Nuklearmediziner dürfen Videosprechstunde anbieten
Der Beschluss sieht außerdem vor, dass seit 1. April auch Nuklearmediziner Videosprechstunden durchführen und in diesem Zusammenhang den Technikzuschlag (GOP 01450) sowie den Authentifizierungszuschlag (GOP 01444) abrechnen dürfen.
Auf die nuklearmedizinische Konsiliarpauschale (GOP 17210) erfolgt ein Abschlag von 20 Prozent, sollte der Arzt-Patienten-Kontakt in dem Quartal ausschließlich per Video erfolgen. Ärzte kennzeichnen einen solchen Behandlungsfall in der Abrechnung mit der GOP 88220.
Terminvermittlungspauschale auch bei Videokontakt
Der Bewertungsausschuss hat zudem klargestellt, dass Haus- und Kinderärzte, die Patienten in der Videosprechstunde einen Termin beim Facharzt vermitteln, den Zuschlag für den Hausarzt-Vermittlungsfall (GOP 03008 / 04008) abrechnen können.
Anpassung des Technikzuschlags zum 1. Juli
Außerdem gibt es zum 1. Juli eine Änderung beim Technikzuschlag (GOP 01450 / 40 Punkte). Der Höchstwert, bis zu dem er dann abgerechnet werden kann, wird auf 700 Punkte abgesenkt. Er wird zukünftig bei 18 Videosprechstunden im Quartal erreicht. Der Grund für die Absenkung sind die gesunkenen Preise von Videodienstanbietern.
Bekannter und unbekannter Patient
Wann ist ein Patient neu in der Praxis, wann gilt er als bekannt? Für die im EBM neu vereinbarten Regelungen zur Videosprechstunde gilt entsprechend der Anlage 31c zum Bundesmantelvertrag-Ärzte folgende Definition:
Bekannter Patient: Als bekannt gilt ein Patient in einer Praxis, wenn im aktuellen Quartal oder in mindestens einem der drei Vorquartale ein persönlicher Arzt-Patienten-Kontakt stattgefunden hat.

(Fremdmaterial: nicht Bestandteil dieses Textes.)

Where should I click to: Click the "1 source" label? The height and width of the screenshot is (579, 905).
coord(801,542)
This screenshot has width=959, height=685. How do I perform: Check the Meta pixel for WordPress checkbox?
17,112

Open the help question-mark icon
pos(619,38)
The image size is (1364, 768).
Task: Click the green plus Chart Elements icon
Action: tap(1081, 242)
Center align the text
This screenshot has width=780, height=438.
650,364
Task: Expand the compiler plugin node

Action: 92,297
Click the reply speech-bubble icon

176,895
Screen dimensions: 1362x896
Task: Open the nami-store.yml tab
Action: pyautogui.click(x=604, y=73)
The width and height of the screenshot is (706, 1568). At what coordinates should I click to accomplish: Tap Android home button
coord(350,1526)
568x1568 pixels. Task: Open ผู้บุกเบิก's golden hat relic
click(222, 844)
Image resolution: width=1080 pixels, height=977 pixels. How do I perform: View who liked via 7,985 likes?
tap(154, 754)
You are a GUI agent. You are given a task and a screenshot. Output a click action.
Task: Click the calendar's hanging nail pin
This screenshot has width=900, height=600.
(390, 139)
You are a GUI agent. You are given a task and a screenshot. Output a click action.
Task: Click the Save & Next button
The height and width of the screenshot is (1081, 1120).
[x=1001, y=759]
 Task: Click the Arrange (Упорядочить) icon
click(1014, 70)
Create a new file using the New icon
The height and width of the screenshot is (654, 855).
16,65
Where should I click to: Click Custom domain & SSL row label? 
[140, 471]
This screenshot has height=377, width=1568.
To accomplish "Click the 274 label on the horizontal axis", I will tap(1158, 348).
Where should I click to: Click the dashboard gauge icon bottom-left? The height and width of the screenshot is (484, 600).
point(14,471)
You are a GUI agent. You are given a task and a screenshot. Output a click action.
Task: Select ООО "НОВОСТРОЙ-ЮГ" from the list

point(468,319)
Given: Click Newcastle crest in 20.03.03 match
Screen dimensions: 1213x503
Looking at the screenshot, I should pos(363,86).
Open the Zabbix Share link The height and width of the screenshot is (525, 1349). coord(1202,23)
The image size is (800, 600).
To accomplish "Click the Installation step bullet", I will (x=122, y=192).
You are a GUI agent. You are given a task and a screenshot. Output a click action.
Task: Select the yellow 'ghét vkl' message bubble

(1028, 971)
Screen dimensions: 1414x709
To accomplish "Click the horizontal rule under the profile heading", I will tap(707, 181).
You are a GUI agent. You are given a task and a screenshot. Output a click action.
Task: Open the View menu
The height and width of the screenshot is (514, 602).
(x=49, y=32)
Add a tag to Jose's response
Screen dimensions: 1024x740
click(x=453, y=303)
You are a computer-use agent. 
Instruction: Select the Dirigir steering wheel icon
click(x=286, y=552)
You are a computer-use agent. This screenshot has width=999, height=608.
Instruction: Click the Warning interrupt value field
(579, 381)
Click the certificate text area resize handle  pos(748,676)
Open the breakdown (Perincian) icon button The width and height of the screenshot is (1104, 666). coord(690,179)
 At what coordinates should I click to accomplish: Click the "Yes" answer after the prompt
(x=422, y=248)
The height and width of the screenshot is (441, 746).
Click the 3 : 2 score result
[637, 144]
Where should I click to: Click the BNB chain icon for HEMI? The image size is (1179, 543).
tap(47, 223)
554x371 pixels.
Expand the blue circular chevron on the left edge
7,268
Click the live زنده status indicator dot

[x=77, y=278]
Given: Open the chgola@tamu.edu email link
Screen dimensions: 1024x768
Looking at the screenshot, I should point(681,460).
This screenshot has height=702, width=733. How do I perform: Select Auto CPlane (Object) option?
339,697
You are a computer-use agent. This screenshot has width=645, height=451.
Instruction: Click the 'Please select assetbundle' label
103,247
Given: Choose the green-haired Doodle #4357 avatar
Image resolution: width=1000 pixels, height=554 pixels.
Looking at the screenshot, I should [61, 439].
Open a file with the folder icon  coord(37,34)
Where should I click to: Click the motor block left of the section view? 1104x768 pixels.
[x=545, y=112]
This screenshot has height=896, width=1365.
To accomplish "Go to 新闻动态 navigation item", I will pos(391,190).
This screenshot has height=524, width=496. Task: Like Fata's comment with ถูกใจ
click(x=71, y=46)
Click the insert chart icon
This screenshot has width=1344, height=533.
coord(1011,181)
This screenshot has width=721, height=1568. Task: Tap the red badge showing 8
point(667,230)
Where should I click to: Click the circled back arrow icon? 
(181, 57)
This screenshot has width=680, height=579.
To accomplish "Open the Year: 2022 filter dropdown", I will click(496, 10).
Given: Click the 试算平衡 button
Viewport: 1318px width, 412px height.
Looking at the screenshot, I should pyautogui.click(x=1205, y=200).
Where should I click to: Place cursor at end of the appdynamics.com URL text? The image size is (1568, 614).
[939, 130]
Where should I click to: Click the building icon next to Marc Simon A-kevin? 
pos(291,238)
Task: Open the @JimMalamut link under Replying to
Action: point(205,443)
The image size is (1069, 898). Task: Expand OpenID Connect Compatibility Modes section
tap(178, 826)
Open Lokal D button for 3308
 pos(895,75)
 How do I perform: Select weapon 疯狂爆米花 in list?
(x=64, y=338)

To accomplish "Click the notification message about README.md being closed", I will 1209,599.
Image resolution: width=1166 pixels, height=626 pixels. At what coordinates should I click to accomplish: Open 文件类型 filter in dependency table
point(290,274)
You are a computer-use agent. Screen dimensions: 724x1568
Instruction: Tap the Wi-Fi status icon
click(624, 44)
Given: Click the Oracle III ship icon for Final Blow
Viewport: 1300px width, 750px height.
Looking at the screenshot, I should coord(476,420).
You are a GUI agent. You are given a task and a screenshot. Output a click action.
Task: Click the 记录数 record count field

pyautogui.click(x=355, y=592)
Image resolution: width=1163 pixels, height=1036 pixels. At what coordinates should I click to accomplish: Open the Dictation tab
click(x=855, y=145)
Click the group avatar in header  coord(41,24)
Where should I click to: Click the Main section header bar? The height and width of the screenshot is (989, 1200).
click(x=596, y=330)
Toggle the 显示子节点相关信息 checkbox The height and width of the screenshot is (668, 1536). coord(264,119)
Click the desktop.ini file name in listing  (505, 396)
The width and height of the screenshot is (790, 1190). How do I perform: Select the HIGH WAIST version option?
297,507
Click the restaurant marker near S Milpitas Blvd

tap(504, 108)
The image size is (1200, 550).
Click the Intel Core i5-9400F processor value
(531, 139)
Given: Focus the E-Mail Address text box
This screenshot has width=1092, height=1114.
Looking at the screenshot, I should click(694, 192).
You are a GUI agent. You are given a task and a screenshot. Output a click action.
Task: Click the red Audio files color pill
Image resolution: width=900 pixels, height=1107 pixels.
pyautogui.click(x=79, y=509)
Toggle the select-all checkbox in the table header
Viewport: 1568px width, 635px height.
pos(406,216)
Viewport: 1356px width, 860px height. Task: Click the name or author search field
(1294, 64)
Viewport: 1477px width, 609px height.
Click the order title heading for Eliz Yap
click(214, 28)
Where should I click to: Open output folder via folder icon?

Unbekannter Patient: Als unbekannt gilt ein Patient, wenn weder im aktuellen Quartal noch in den drei Vorquartalen ein persönlicher Arzt-Patienten-Kontakt stattgefunden hat oder die Person noch nie in der Praxis war.
Obergrenze für Videosprechstunde: Fallbeispiele
Beispiel 1: Die Praxis hat 1.000 Behandlungsfälle (BHF), davon 800 bekannte und 200 unbekannte Patienten. Sie kann in dem Quartal bis zu 500 bekannte Patienten (50 % der 1.000 BHF) und bis zu 60 unbekannte Patienten (30 % der 200 BHF) ausschließlich in der Videosprechstunde versorgen.
Beispiel 2: Eine neugegründete Praxis hat 1.000 Behandlungsfälle, alle Patienten sind unbekannt. Sie kann in dem Quartal bis zu 300 Patienten (30 % der 1.000 BHF) ausschließlich per Video versorgen.